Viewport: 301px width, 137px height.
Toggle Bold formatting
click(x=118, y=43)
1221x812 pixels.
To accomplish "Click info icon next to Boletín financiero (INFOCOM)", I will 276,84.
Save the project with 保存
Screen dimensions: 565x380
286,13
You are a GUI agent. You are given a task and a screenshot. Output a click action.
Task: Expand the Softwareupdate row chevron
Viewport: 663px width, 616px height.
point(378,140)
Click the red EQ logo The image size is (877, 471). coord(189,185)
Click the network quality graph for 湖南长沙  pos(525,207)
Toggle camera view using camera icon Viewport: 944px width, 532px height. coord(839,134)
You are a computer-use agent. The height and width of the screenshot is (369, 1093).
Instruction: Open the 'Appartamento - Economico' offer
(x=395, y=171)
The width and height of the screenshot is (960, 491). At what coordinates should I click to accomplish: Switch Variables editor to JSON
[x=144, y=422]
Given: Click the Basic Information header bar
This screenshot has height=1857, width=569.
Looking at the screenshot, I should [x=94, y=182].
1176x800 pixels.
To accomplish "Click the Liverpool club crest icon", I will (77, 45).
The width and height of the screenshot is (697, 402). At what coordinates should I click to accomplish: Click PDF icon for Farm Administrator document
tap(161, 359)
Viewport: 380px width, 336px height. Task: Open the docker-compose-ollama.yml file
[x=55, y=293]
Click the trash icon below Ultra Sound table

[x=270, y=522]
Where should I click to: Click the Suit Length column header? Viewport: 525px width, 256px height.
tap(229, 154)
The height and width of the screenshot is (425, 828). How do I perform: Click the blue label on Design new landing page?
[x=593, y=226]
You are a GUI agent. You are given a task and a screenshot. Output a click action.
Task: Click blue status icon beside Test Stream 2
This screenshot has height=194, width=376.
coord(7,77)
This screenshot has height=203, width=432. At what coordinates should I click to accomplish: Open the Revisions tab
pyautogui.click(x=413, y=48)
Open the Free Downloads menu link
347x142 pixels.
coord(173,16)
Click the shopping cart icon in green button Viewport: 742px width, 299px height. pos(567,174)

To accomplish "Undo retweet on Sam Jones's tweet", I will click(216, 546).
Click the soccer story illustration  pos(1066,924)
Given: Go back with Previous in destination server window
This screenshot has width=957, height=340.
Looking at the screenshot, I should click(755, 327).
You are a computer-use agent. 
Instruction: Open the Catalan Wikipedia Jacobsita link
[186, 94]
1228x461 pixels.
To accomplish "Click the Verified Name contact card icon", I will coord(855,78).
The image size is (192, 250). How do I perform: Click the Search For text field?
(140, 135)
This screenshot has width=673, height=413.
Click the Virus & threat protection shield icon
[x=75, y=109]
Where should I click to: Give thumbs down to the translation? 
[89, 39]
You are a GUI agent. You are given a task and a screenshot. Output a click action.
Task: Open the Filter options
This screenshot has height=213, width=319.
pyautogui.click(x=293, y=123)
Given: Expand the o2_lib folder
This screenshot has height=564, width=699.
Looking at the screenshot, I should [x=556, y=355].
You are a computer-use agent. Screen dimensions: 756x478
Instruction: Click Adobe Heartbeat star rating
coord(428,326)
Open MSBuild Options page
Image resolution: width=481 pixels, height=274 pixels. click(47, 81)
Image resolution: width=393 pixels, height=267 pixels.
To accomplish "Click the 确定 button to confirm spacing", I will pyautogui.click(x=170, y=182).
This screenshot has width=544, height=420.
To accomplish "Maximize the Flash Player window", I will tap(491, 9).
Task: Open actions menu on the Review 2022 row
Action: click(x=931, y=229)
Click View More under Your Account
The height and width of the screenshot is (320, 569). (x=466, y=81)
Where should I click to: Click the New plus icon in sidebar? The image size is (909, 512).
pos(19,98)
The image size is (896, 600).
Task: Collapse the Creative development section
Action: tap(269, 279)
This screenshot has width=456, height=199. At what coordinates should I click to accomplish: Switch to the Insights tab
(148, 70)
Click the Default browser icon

▶ [What needs to be done]:
An unaltered copy of the listing above must form the answer.

▶ [Output of the exercise]:
Viewport: 301px width, 137px height.
Toggle Bold formatting
click(x=118, y=43)
1221x812 pixels.
To accomplish "Click info icon next to Boletín financiero (INFOCOM)", I will 276,84.
Save the project with 保存
Screen dimensions: 565x380
286,13
You are a GUI agent. You are given a task and a screenshot. Output a click action.
Task: Expand the Softwareupdate row chevron
Viewport: 663px width, 616px height.
point(378,140)
Click the red EQ logo The image size is (877, 471). coord(189,185)
Click the network quality graph for 湖南长沙  pos(525,207)
Toggle camera view using camera icon Viewport: 944px width, 532px height. coord(839,134)
You are a computer-use agent. The height and width of the screenshot is (369, 1093).
Instruction: Open the 'Appartamento - Economico' offer
(x=395, y=171)
The width and height of the screenshot is (960, 491). At what coordinates should I click to accomplish: Switch Variables editor to JSON
[x=144, y=422]
Given: Click the Basic Information header bar
This screenshot has height=1857, width=569.
Looking at the screenshot, I should [x=94, y=182].
1176x800 pixels.
To accomplish "Click the Liverpool club crest icon", I will (77, 45).
The width and height of the screenshot is (697, 402). At what coordinates should I click to accomplish: Click PDF icon for Farm Administrator document
tap(161, 359)
Viewport: 380px width, 336px height. Task: Open the docker-compose-ollama.yml file
[x=55, y=293]
Click the trash icon below Ultra Sound table

[x=270, y=522]
Where should I click to: Click the Suit Length column header? Viewport: 525px width, 256px height.
tap(229, 154)
The height and width of the screenshot is (425, 828). How do I perform: Click the blue label on Design new landing page?
[x=593, y=226]
You are a GUI agent. You are given a task and a screenshot. Output a click action.
Task: Click blue status icon beside Test Stream 2
This screenshot has height=194, width=376.
coord(7,77)
This screenshot has height=203, width=432. At what coordinates should I click to accomplish: Open the Revisions tab
pyautogui.click(x=413, y=48)
Open the Free Downloads menu link
347x142 pixels.
coord(173,16)
Click the shopping cart icon in green button Viewport: 742px width, 299px height. pos(567,174)

To accomplish "Undo retweet on Sam Jones's tweet", I will click(216, 546).
Click the soccer story illustration  pos(1066,924)
Given: Go back with Previous in destination server window
This screenshot has width=957, height=340.
Looking at the screenshot, I should click(755, 327).
You are a computer-use agent. 
Instruction: Open the Catalan Wikipedia Jacobsita link
[186, 94]
1228x461 pixels.
To accomplish "Click the Verified Name contact card icon", I will coord(855,78).
The image size is (192, 250). How do I perform: Click the Search For text field?
(140, 135)
This screenshot has width=673, height=413.
Click the Virus & threat protection shield icon
[x=75, y=109]
Where should I click to: Give thumbs down to the translation? 
[89, 39]
You are a GUI agent. You are given a task and a screenshot. Output a click action.
Task: Open the Filter options
This screenshot has height=213, width=319.
pyautogui.click(x=293, y=123)
Given: Expand the o2_lib folder
This screenshot has height=564, width=699.
Looking at the screenshot, I should [x=556, y=355].
You are a computer-use agent. Screen dimensions: 756x478
Instruction: Click Adobe Heartbeat star rating
coord(428,326)
Open MSBuild Options page
Image resolution: width=481 pixels, height=274 pixels. click(47, 81)
Image resolution: width=393 pixels, height=267 pixels.
To accomplish "Click the 确定 button to confirm spacing", I will pyautogui.click(x=170, y=182).
This screenshot has width=544, height=420.
To accomplish "Maximize the Flash Player window", I will tap(491, 9).
Task: Open actions menu on the Review 2022 row
Action: click(x=931, y=229)
Click View More under Your Account
The height and width of the screenshot is (320, 569). (x=466, y=81)
Where should I click to: Click the New plus icon in sidebar? The image size is (909, 512).
pos(19,98)
The image size is (896, 600).
Task: Collapse the Creative development section
Action: tap(269, 279)
This screenshot has width=456, height=199. At what coordinates should I click to accomplish: Switch to the Insights tab
(148, 70)
Click the Default browser icon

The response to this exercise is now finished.